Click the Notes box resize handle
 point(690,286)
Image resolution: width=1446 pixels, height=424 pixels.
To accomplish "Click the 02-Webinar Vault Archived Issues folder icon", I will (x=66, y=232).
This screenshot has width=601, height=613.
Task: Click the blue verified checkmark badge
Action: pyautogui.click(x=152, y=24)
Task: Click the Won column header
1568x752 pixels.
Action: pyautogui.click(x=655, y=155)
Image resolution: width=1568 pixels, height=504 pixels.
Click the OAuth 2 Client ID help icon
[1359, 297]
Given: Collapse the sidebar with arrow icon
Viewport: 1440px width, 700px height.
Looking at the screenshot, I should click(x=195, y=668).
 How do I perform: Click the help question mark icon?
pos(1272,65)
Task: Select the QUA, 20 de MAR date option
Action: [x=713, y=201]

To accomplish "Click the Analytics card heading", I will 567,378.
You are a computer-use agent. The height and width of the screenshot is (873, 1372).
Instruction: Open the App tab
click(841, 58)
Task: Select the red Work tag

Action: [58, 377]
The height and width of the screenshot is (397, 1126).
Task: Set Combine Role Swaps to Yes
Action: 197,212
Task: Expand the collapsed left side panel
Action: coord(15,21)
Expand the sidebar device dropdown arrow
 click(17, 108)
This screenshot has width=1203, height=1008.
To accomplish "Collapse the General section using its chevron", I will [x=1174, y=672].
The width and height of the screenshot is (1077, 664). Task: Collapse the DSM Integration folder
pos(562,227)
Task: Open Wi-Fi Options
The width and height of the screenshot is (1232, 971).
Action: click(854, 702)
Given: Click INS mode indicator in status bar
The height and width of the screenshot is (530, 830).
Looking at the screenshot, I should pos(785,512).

====

▶ [Direction]:
Duplicate the rows above verbatim, beginning at the line that contains "Task: Click the Won column header" and stopping after the line that contains "Action: [x=713, y=201]".

▶ [Problem solution]:
Task: Click the Won column header
1568x752 pixels.
Action: pyautogui.click(x=655, y=155)
Image resolution: width=1568 pixels, height=504 pixels.
Click the OAuth 2 Client ID help icon
[1359, 297]
Given: Collapse the sidebar with arrow icon
Viewport: 1440px width, 700px height.
Looking at the screenshot, I should click(x=195, y=668).
 How do I perform: Click the help question mark icon?
pos(1272,65)
Task: Select the QUA, 20 de MAR date option
Action: [x=713, y=201]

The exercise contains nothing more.